» **Kutipan Teks**
--- --- ---

Malam galauers… *dari salamnya,
bau-baunya mau curhat nih anak -,-
Pernah jatuh cinta? Kalo gitu, pasti
pernah dong cemburu? Aku pernah.
Iyess, sekarang ingin membahas topik
mainstream itu. Sebelumnya aku peringatkan. Tulisan ini isinya galau,
cengeng, dan menye-menye. Buat yang kurang suka sama yang seperti ini, mending stop
di sini. Oke?
Sebelumnya, aku menganggap blog ini
sebagai tempat buat sharing pengalaman. Yahh, siapa tau berguna buat
orang lain. Kalo tidak berguna, ya seenggaknya berguna buat diriku sendiri.

--- --- ---

» **Entri yang Disediakan**
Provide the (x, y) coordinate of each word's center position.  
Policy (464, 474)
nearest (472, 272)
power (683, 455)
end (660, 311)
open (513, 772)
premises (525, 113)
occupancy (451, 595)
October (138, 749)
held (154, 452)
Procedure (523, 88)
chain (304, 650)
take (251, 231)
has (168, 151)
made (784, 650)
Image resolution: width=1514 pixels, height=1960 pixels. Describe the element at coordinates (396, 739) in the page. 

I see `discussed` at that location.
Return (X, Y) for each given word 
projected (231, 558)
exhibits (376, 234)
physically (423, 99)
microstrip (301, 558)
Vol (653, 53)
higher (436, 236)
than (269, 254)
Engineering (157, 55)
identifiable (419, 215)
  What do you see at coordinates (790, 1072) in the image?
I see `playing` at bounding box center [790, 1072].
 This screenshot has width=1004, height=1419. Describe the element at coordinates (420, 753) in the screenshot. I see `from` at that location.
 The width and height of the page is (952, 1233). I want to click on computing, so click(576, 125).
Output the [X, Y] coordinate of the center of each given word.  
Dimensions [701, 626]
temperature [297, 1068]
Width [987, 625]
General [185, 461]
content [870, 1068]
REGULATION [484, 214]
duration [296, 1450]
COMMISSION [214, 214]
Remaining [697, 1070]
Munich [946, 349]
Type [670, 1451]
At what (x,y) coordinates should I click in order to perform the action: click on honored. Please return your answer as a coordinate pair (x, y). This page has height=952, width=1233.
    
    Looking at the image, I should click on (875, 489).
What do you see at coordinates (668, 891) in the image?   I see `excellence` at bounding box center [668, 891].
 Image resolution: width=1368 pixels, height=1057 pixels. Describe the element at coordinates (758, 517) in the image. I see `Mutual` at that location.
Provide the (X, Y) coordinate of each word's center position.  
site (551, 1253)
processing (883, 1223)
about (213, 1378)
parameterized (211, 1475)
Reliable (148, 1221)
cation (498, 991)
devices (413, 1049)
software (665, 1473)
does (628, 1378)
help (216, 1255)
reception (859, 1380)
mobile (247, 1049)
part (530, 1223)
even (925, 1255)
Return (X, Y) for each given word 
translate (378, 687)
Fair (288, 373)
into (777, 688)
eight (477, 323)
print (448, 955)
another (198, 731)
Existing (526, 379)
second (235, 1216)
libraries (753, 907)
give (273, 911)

--- --- ---

» **Persyaratan Tugas 1**
Salin persis baris-baris entri, mulai dari baris pertama entri sampai baris yang memuat "made (784, 650)", termasuk kedua baris tersebut.
» **Persyaratan Tugas 2**
Tuliskan lanjutan tulisan tentang rasa cemburu, dimulai setelah kalimat terakhirnya.

» **Hasil Latihan 1**
Provide the (x, y) coordinate of each word's center position.  
Policy (464, 474)
nearest (472, 272)
power (683, 455)
end (660, 311)
open (513, 772)
premises (525, 113)
occupancy (451, 595)
October (138, 749)
held (154, 452)
Procedure (523, 88)
chain (304, 650)
take (251, 231)
has (168, 151)
made (784, 650)

» **Hasil Latihan 2**
Biar aku bisa berekspresi, gitu. Tapi semakin ke sini, aku semakin sadar kalo
tulisanku belakangan ini banyak galaunya. Meskipun kadang-kadang bukan itu yang
aku rasain. Hmm, tapi malam ini beneran, aku lagi butuh tempat curhat. Dan
rasanya ingin frontal. Kenapa aku ingin frontal di sini? Jawabannya adalah
tidak ada yang membaca blog ini, dan jikapun ada pasti orang itu tidak
mengenaliku. Hehe. Awalnya sih mau sms teman saja, tetapi karena ini udah
terlalu malam, jadi tidak enak buat sms. Apalagi kalo topik yang dibahas tidak
penting. Nah, karena ketidakpentingan itu sekali lagi aku peringatkan. Tulisan
ini tidak akan berguna bagi pembaca, jadi buat yang kurang suka lebih baik stop
di sini. :-)
Aku merindukannya. Cukup dua kata
itu yang membuatku susah tidur.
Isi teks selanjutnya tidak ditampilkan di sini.